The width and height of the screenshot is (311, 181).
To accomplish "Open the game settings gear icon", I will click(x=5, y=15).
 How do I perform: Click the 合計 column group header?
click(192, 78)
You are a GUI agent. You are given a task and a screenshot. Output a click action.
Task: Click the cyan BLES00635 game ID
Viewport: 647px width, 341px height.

----

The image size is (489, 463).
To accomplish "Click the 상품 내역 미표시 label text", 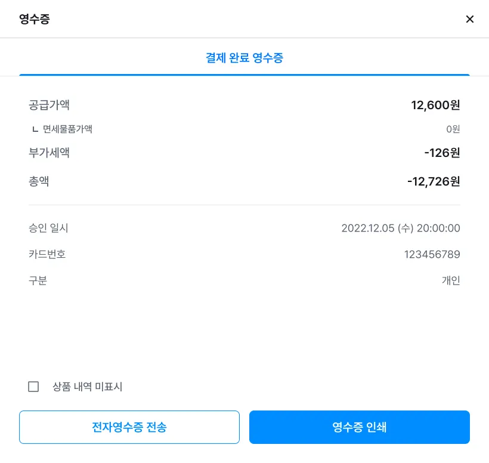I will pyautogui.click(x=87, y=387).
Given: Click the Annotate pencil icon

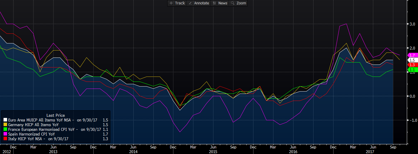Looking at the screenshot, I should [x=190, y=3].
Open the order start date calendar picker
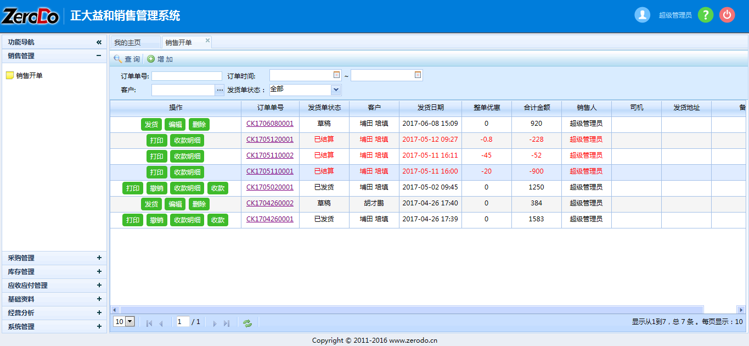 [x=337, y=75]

----

> **WORK ORDER**:
Write only the number of lines in the data where the word "height" occurs.

> **SOLUTION TO THE EXERCISE**:
2